JPMorgan boss Dimon defends disclosures in Whale episode
JPMorgan Chase boss Jamie Dimon has repeated an earlier apology for the loss incurred by the so-called London Whale, but denied lying about the matter.
Reuters in New York
JPMorgan Chase chief executive Jamie Dimon, who won a strong vote of confidence from shareholders last month, has defended the disclosures the bank made last year about its unfolding London Whale derivatives loss.
“We did everything that we thought was the right thing to do,” Dimon said in response to a question about the episode at an investor conference in New York.
Dimon repeated his earlier apologies for the loss that he had mistakenly called a “tempest in a teapot” one month before the company disclosed in May last year that it had lost more then US$2 billion on the trades.
But Dimon forcefully added that bank officials had properly described the situation as they knew it at the time.
“There was no hiding. There was no lying,” Dimon said, emphasising his remarks with a curse word. “But we were wrong about stuff.

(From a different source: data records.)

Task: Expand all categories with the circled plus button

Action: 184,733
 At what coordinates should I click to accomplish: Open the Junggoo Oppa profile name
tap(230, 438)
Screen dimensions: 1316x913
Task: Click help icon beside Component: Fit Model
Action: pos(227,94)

“Nothing was done that was deliberate in any way, shape, or form. I’m completely and totally comfortable about that,” he added.
Dimon said that, contrary to some reports, he did not deliberately hold back information from regulators. “We tried to tell them, but we didn’t know ourselves sometimes,” he said.
Investigators with the US Department of Justice and the Securities and Exchange Commission last year began probes into the loss but have not brought any public actions against the company.
Dimon consolidated his power as both chairman and chief executive of the biggest bank in the United States on May 21 when two-thirds of shareholders voted against a proposal at the company’s annual meeting that called for him to be stripped of one of his two titles.
Proponents of the measure had argued that the London Whale loss showed that Dimon and other bank executives needed more objective oversight from a board of directors with an independent chairman.
Many shareholders who voted against the measure were concerned that Dimon might leave and that JPMorgan stock would fall if he lost that vote.
Dimon spoke rapidly for more than three minutes about the trading debacle, prompting nervous laughter from the audience when he finished.
Taking a wide range of questions at the conference, which was hosted by Morgan Stanley and broadcast online, Dimon also said the US economy and American consumers were improving steadily despite a political and regulatory environment in Washington, DC that acted like a “wet blanket” on growth.
He also said JPMorgan trading revenue for the second quarter is likely to be a little better than previously expected.
Dimon included a warning over the London Whale episode in his remarks on Tuesday: “And, anyone who sues, we’re going to fight that one to the end, too, by the way. So keep that in mind.”
Shortly after Dimon spoke, lawyers for JPMorgan filed papers in Manhattan federal court seeking to dismiss a lawsuit accusing the bank of deceiving shareholders about Bruno Iksil - the JPMorgan trader nicknamed the London Whale for the size of his positions - and the loss that ultimately topped US$6.2 billion.
The bank said the plaintiffs in the shareholder lawsuit had failed to make a case that Dimon and his lieutenants intended to deceive or defraud them.